二章 エピローグ 『プリンと写真集!』

 二章 エピローグ 『プリンと写真集!』




 バスに揺られながら学校への帰路の途中、窓の外に見える雲はあるが晴れた空を何気なく見上げる。空には鳥が舞い雲が流れている。

 あぁ〜平和ですなぁ〜。


「おい、おーい、咲都聞いてるのか?」


「んあっ?」


 ほのぼのとした空の様子に目を奪われ何かを言っていた鉄矢に気がつかなかった。


「なんだよ?」


「いや、美山先生うるさいけど暇だししりとりでもしようぜ」


「そんことかよ。雲愛でて癒されてたのに。まあいいけどさ」


「雲で癒されるとかあるのかよ……おっ、確かに綺麗な空だな。雲もザ、雲みたいに綺麗な形してるし」


 そうそう。何気なく空を見てるだけでも案外綺麗だったり飛行機が飛んでいたり案外暇つぶしにはなるもんだ。


「ん? ……なんだ今の?」


 窓の外を見ていた鉄矢が何か見つけたようだ。


「どうしたんだ? 何か面白い事でもあったか?」


「いや俺も今空を見てたんだけどさ、なんか鳥じゃない何かが飛んでたような……」


「鳥じゃないって飛行機とかか?」


「遠くてよく分からなかったけど形はドラゴンみたいな……」


「ドラゴン? ってあのゲームとかに出てくるドラゴンかよ。まさかぁ〜、さすがに鳥じゃねぇの?」


 鉄矢も面白い事を言うようになったな。この現実世界にドラゴンなんていてたまるか。

 空想の生物は空想の中だからいてもいいんだよ。実際にいたらたまったものじゃない……あれ? 自分で言ってて物凄い矛盾を感じた。昨日倒した人狼とかも空想の生物っちゃ空想の生物だよなぁ……。

 いや、でもドラゴンはさすがに……


「さすがに俺の見間違いかな? 鳥じゃ無いとは思うんだけどドラゴンは言い過ぎたな。ゲームやり過ぎてらしく無い事言ったかもしれん」


 確かに珍しいな。鉄矢はゲームの世界、つまり二次元のファンタジーは好きだがそれが三次元になってほしいとは思っていないクチだ。
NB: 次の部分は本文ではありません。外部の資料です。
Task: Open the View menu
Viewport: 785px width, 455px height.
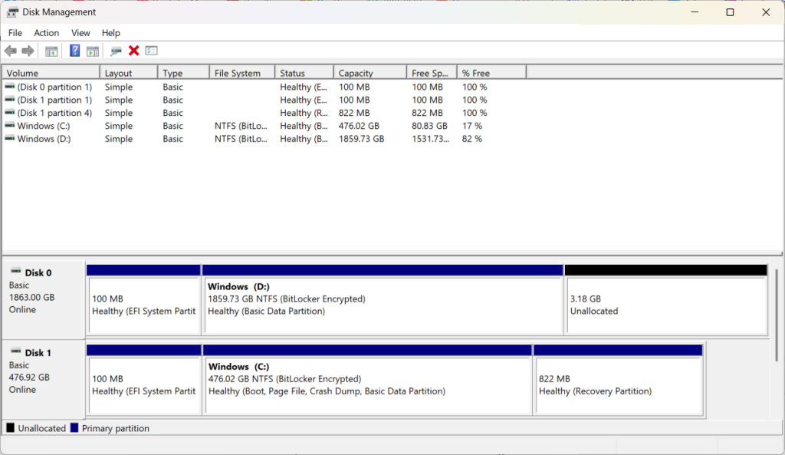Action: [80, 33]
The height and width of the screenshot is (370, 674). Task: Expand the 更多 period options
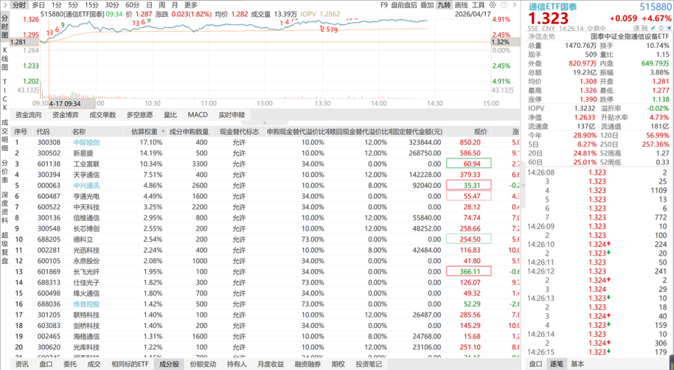191,5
 よく実際にゲームの世界とかに放り込まれたらとかの話にはなるが二人ともリアルになってしまったファンタジーは否定する事の方が多い。

 つまり俺と一緒かな。現実は平和が一番。


「実際ドラゴンなんていてたまるかって話だよな」


「そ、それなぁー」


 人狼とか鬼とか見たことあるなんて言えねぇ〜。

 まあアレはある意味では現実では無いようなものだ。異世界なんて関係ないやつからしたら非現実そのものだからな。
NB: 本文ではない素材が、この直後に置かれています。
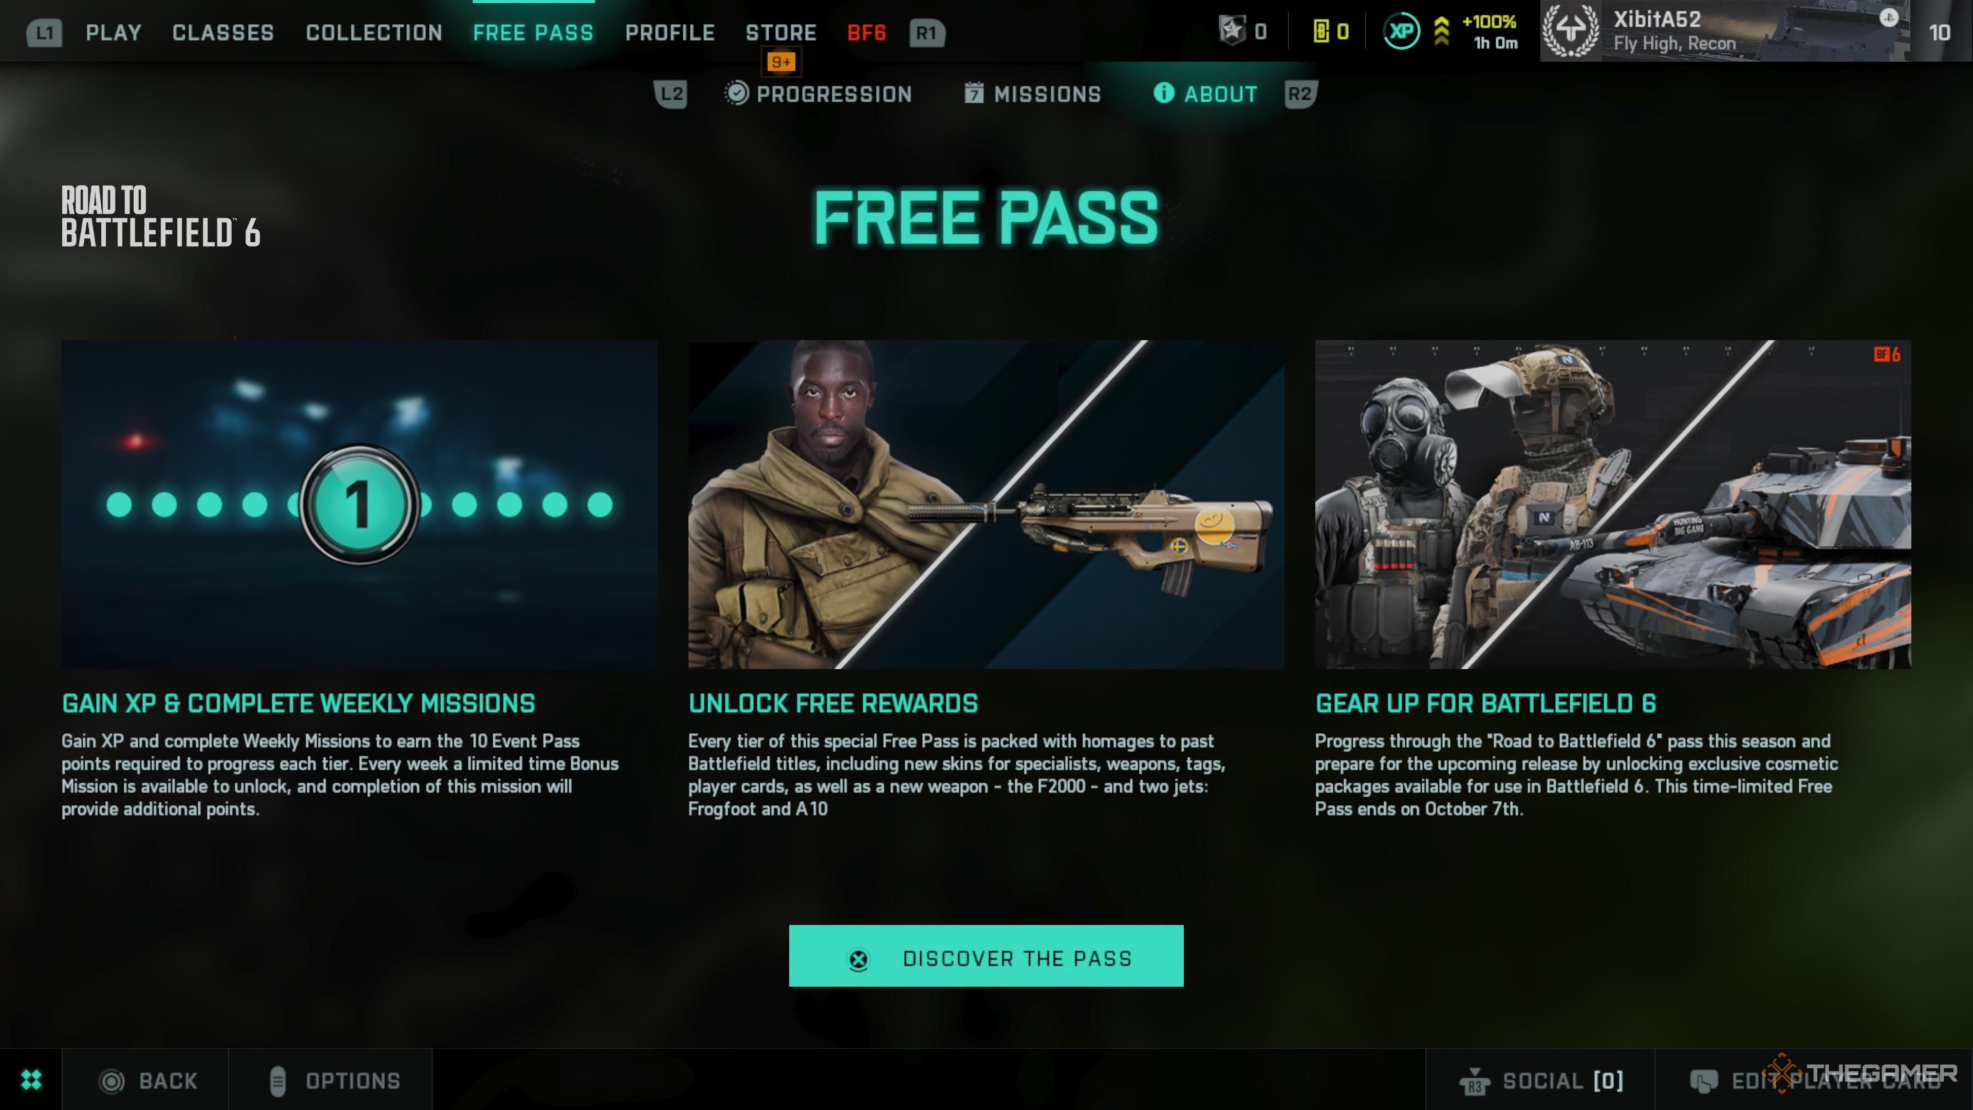The width and height of the screenshot is (1973, 1110).
Task: Click the Battlefield currency coin icon
Action: (x=1321, y=31)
 ……それが俺からしたら現実なのか。自分で考えててちょっと嫌になってきた。

 マジで無かったことになれないかな……ならねぇよなぁ。




「みんな着いたわよー。降りたら一回集合してね。クラス写真撮るから」


 学校に着き続々とみんながバスから降りて行く。

 降りてバスのドアの前にいた美山ちゃんに疑問を投げかける。


「美山ちゃん、なんで山の家でクラス写真撮らなかったんすか?」


「……ハシャギ過ぎて忘れてたの」


 そう美山ちゃんは小声で俺の疑問に答えた。なんじゃそりゃ。


 クラスのみんなで校門を入ってすぐにある木の花壇の前で集まり写真を撮る。


「みんな笑って〜……ハイ、ズーチー」


 パシャ パシャ


 なんだよズーチーって……。


「よしっ! オッケー。みんなありがとう。帰ってくれていいわよ。気をつけてねー」




 ーー校門の前で待っていた晴香と合流して帰る。鉄矢は今から部活なんだとさ。よくやりますわ。


「なんで咲都のクラスあんな所で写真撮ってたの?」


「なんか美山ちゃんが山の家で写真撮るの忘れてたからだとさ」


「そうなの。美山先生可愛いけどおっちょこちょいなのね」


 あれがおっちょこちょいなのかは知らないがふとある事を思い出した。


「どうしたのいきなりニヤニヤして……また妄想?」


「違うわい! 家にプリンあるの思い出したんだよ。一個千円近くするめちゃくちゃ美味いプリンがな!」


 何を隠そうプリンは俺の大好物だ。甘いお菓子の中で何が好き? と聞かれれば迷わずプリンをあげる。次いでシュークリームかな。


「高! でもそれだけ値が張るってことは美味しいんでしょ? ねえ、帰ったら一口ちょうだい?」


「嫌に決まってるだろ。後一個しか残ってないし。てか俺と間接キッスでもしたいのか? ん?」


「違うわよ! おんなじスプーンで食べるわけ無いでしょ」


 それもそうか。でも関節キッスの一言で顔を少し赤らめるなんてこいつも可愛いやつだな。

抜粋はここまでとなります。